The defendants, clad in black witches hats, circled the prosecutor, Jim Powers, and successfully negotiated the court fees down to the unusually nominal amount of fifty dollars and reduced the deferment time on the lesser charge to four months. After the agreements were signed, the women took the opportunity to speak eloquently about their experience with the court and the integrity of the Women's Demonstration. Full transcripts can be found at OlyPMR.org.
Patricia Imani and Kim Chaplin's statement read, in part, “We are proud that we stood for peace. We are proud that we said 'No' as the war machine cycled through our public ports. We are not criminals, but those who upheld the highest international laws and the highest laws of humanity. We stand for Peace only.”
Illegal Spying
The jury trial began on October 19 in Thurston County District Court, nearly seven years after the aggressive US invasion of Iraq--which is increasingly considered illegal under US and International Law--and nearly two years after the 2007 Port of Olympia protests against the Iraq War shipments.
Defense Counsel asserted that the peaceably assembled women, who were participating in a sit-in while chanting “we are non-violent”, were arrested at the order of Olympia Police Chief Tor Bjornstad, who was acting based on misleading communications from Department of Defense (DoD) intelligence received in the previous weeks.
Arrests of the women, as well as the charges filed against them, were based on information provided to the Olympia Police Chief Bjornstad by a DoD US Army civilian intelligence employee. The DoD employee, John J. Towery, was recently exposed for spying illegally on civilian anti-war peace groups in the South Sound region associated with port protests.
First indication of illegal DoD surveillance of the protesters came through reports prepared by Chief Bjornstad, provided in standard discovery documents, in which Bjornstad reported he had attended meetings at the US Coast Guard offices in Seattle in preparation for local police response to potential protests.
Defense attorney Lawrence Hildes later learned, through a Freedom of Information Act search initiated by Olympia IWW union members, that Chief Bjornstad was recipient of numerous communications sent by the Department of Defense during the 2007 Olympia Port Protests.
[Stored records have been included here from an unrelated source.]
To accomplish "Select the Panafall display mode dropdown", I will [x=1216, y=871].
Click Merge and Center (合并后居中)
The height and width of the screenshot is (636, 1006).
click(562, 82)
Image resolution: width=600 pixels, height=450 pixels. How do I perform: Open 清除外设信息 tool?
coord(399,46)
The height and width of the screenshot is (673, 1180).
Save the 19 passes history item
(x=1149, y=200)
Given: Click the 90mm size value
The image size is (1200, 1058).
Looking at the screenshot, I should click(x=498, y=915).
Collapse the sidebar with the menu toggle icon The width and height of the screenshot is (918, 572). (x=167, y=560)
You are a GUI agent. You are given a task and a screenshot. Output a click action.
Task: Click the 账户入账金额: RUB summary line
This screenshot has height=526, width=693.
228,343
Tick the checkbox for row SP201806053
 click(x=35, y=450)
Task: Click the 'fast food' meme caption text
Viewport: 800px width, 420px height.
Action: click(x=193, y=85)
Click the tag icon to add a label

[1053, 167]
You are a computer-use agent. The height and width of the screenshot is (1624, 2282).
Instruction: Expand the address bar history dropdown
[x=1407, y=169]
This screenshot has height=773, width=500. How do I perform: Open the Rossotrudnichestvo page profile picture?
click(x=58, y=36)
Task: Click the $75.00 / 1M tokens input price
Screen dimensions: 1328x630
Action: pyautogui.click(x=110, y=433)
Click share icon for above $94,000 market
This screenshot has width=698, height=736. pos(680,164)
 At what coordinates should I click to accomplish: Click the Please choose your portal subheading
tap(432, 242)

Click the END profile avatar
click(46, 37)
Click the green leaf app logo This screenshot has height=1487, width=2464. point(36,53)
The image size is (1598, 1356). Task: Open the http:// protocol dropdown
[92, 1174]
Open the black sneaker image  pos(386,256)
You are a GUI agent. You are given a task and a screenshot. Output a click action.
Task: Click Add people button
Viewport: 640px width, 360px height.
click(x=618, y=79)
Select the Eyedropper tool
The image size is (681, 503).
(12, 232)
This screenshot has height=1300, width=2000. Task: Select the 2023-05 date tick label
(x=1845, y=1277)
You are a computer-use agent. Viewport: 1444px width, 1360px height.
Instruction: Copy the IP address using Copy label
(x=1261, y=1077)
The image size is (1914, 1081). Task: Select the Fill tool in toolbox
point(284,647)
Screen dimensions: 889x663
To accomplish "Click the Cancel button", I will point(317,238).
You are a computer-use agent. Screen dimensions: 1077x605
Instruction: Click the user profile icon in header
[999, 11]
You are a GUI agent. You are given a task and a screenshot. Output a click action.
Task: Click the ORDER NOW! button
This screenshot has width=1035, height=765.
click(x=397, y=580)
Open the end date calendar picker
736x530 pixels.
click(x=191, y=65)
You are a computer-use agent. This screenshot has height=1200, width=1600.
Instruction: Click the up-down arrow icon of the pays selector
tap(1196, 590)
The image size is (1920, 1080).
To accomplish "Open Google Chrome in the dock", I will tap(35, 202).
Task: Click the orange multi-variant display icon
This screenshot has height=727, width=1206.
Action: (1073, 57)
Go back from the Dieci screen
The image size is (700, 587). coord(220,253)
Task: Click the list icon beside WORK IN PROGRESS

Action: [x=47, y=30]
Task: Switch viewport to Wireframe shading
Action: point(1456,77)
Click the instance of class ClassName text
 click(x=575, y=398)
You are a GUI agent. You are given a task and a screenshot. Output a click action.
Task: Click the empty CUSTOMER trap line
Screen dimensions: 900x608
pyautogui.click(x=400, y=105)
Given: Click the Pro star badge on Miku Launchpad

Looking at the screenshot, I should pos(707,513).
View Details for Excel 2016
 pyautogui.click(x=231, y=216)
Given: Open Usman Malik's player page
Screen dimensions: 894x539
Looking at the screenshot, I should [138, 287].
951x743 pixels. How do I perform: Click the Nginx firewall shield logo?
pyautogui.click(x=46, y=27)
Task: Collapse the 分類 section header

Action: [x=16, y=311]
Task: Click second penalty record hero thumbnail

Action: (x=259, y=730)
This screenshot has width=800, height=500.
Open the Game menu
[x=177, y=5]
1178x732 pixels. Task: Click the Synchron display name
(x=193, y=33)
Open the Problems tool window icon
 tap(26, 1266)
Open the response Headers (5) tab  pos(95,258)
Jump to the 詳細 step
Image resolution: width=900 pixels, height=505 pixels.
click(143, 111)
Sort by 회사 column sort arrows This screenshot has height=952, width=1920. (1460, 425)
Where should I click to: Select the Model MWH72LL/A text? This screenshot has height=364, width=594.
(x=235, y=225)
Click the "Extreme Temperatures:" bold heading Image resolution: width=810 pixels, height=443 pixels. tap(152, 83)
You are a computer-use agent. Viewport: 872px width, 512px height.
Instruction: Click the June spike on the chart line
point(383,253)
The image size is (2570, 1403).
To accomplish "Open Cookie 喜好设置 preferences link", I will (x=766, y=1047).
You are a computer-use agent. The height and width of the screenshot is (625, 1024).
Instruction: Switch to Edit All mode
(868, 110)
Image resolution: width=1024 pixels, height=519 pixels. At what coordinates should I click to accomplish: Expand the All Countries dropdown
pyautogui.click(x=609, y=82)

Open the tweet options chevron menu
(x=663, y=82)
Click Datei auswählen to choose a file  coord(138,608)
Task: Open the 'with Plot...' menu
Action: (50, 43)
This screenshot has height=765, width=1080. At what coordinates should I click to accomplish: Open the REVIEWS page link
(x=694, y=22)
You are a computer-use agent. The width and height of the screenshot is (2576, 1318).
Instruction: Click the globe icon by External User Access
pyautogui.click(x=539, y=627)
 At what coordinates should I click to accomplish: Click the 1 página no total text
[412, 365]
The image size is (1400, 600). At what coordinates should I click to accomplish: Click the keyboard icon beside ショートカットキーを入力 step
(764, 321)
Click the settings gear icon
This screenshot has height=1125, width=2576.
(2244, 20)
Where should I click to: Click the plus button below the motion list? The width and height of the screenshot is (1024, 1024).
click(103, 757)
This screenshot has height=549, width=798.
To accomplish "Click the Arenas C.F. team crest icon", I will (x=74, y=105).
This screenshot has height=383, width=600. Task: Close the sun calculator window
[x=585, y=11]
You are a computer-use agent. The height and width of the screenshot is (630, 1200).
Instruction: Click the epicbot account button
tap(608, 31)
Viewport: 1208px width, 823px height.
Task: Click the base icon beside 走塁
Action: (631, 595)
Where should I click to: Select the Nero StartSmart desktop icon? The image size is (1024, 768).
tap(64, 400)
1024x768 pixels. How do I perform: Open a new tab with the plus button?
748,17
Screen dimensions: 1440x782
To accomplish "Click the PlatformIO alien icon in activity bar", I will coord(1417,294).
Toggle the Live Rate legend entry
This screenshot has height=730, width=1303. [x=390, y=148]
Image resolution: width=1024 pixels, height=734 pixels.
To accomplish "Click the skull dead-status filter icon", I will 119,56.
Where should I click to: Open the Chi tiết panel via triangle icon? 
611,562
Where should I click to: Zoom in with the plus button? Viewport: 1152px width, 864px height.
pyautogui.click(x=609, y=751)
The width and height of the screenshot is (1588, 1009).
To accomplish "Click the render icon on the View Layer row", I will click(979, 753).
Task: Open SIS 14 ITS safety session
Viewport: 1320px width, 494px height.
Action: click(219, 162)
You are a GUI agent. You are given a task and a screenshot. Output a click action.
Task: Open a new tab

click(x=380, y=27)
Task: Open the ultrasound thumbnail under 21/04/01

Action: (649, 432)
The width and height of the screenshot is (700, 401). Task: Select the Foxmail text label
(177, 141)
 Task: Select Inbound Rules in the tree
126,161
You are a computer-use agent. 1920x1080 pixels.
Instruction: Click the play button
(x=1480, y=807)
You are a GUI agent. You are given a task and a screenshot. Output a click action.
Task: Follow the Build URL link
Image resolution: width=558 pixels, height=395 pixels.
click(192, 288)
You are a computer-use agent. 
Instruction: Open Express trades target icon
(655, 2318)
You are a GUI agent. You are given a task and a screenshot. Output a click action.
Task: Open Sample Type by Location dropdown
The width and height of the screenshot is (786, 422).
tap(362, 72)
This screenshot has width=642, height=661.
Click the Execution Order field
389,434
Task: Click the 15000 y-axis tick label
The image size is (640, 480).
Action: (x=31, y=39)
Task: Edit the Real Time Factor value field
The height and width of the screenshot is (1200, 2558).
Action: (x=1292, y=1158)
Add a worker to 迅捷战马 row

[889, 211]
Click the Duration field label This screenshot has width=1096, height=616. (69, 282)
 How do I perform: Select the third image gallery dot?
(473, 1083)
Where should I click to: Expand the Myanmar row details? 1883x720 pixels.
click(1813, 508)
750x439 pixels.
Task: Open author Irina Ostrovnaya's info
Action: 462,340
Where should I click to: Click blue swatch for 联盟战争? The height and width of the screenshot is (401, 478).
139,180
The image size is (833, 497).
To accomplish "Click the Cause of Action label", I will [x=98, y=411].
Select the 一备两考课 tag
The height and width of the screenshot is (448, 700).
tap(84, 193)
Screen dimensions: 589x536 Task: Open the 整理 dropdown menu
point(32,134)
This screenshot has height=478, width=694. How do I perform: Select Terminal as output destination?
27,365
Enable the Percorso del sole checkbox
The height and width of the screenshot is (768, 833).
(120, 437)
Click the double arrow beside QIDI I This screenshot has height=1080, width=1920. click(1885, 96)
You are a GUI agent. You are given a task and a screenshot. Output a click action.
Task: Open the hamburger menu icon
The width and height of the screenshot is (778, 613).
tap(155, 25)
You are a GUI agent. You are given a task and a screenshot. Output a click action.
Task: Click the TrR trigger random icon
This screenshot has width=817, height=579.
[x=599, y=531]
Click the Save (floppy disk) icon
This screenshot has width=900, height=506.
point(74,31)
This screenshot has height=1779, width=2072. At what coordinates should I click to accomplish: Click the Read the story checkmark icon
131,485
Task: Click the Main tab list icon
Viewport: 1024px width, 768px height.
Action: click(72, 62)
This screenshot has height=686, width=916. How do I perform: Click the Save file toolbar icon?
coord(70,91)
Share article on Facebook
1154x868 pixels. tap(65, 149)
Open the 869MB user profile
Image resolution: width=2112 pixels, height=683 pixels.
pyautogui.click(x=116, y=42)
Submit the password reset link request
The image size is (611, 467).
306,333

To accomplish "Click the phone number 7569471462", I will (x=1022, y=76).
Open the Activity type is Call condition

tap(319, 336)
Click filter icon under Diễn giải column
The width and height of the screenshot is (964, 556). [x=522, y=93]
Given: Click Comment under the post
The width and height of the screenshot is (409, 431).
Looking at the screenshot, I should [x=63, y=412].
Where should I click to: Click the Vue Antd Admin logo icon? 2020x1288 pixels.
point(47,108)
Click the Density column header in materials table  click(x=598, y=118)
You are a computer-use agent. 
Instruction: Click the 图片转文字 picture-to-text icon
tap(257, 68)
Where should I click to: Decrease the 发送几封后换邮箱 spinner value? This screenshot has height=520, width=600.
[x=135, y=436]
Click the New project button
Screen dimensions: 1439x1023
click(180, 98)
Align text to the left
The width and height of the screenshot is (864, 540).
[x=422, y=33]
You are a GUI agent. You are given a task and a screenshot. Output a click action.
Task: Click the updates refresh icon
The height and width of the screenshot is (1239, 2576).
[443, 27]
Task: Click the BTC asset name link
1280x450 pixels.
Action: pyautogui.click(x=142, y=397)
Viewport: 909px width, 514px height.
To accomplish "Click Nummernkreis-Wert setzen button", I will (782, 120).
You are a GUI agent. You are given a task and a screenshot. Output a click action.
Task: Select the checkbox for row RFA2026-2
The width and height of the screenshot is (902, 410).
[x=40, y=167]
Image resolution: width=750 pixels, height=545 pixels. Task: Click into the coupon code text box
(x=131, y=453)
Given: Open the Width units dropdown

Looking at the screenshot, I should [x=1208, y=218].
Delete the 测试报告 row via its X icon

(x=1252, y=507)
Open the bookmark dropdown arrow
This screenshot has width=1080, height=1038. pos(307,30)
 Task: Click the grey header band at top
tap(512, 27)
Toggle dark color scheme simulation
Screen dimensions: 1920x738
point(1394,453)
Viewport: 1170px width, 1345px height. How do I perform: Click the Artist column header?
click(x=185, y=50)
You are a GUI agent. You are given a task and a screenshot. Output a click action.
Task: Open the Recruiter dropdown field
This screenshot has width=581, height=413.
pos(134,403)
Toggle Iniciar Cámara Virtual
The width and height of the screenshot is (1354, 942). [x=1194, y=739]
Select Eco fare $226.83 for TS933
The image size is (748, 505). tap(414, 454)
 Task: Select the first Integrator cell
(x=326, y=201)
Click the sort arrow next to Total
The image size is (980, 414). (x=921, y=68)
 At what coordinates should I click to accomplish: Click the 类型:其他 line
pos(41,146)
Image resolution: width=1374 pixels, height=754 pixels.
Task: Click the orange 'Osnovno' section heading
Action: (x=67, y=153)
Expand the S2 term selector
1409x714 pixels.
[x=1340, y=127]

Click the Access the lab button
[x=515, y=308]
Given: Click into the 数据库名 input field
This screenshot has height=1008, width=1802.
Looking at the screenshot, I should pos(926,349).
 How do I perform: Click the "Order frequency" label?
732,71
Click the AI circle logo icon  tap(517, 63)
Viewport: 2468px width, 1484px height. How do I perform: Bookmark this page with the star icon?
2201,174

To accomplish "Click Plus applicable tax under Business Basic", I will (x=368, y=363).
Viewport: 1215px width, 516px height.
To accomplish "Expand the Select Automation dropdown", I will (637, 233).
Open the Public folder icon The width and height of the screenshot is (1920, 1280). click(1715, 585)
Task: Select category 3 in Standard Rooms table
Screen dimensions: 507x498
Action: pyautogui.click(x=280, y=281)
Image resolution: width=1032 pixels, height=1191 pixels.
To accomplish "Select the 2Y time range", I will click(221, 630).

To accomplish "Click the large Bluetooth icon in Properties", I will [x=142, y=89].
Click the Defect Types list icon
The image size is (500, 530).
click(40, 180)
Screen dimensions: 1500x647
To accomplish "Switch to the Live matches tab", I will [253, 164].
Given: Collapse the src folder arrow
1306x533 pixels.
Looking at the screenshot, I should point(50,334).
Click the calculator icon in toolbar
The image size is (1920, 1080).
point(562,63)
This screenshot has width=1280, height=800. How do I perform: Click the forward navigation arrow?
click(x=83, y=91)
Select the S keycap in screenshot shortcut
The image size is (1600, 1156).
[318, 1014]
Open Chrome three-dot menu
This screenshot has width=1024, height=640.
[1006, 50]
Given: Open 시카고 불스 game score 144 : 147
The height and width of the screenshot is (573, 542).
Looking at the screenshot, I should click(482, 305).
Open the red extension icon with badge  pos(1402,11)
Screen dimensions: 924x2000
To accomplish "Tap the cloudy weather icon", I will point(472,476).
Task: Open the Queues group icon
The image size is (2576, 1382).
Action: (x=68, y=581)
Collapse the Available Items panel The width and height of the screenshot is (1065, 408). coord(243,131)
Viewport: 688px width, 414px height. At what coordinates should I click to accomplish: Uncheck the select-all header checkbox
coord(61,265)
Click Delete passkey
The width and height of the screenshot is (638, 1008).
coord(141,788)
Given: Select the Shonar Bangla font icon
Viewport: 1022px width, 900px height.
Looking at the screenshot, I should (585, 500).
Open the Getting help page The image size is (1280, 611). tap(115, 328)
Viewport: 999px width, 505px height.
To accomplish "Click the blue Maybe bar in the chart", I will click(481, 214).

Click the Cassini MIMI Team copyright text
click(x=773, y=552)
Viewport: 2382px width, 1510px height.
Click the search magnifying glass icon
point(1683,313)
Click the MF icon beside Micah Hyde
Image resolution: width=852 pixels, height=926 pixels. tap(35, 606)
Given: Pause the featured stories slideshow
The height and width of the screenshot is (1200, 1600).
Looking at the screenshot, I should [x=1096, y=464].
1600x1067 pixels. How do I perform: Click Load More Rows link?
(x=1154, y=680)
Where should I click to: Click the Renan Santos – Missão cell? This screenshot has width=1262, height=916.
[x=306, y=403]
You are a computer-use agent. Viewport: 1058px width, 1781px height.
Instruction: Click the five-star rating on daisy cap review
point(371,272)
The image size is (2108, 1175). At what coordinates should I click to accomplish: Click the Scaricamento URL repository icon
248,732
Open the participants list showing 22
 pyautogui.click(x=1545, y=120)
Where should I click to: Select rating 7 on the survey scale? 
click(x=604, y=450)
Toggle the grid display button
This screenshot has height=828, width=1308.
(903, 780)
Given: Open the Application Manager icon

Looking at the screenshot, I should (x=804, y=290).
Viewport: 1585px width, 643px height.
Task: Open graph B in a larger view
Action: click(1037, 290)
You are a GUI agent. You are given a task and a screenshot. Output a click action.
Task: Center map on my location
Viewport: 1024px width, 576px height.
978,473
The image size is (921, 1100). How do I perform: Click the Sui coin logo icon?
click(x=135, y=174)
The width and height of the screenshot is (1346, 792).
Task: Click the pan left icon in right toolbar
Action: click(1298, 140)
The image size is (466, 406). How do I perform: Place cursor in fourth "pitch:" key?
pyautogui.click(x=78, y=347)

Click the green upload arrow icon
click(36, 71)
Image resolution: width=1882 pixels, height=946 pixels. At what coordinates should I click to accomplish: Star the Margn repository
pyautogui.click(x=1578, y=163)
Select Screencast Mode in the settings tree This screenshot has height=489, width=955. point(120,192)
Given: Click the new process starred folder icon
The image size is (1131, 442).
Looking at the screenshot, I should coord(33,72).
Hildes had requested electronic and written documents tied to the Protests as part standard discovery process, but prosecutor Powers had denied their existence.
'Fusion Center' Involvement
Other news was yet more troubling to the defense. Through redacted e-mails released by the city following public records requests by the daily newspaper The Olympian, it was learned that lead prosecutor Jim Powers, who stepped up to personally try these misdemeanor cases for the city, was recipient of redacted emails marked “Law Enforcement Sensitive” sent by Ken Rivers, Region 3 Analyst with the Washington Joint Analytical Center (WJAC).
WJAC is a regional "Fusion Center," an information gathering and dissemination network funded largely by the Department of Homeland Security. Fusion Centers are being scrutinized recently by the press and the US civil rights legal community, in large part because the networks can escape accountability regarding violation of civil rights protections by maintaining an indefinable hierarchical structure.
The networking products of the Fusion Centers have, in effect, enabled Department of Defense espionage and policing of civilians--something expressly forbidden by the US Posse Comitatus Act.
Following prosecutor Powers’ refusal to confirm the existence of such communications, defense attorney Hildes subpoenaed appropriate DoD officials. Those subpoenaed were not forthcoming.
Frustrated and nearing trial, on October 8 Hildes pleaded with Thurston County District Court Judge Sam Meyer for a continuance [delay] of the trial date until all discovery documents were supplied.
Prosecutor Powers at that point confirmed the existence of certain discovery documents while denying relevance of the documents to the case.
Judge Meyers denied the defense’s request for continuance, choosing not to order the production of documents by the state, instead stating he would not permit testimony from the state that relied on information from such documents.
Where the arrests and prosecution of citizens involved in the exercise of their First Amendment rights are in fact prompted by information obtained from illegal spying, as it applies in these cases, the defense found this ruling especially problematic, and possibly leading to a violation of defendant’s due process rights.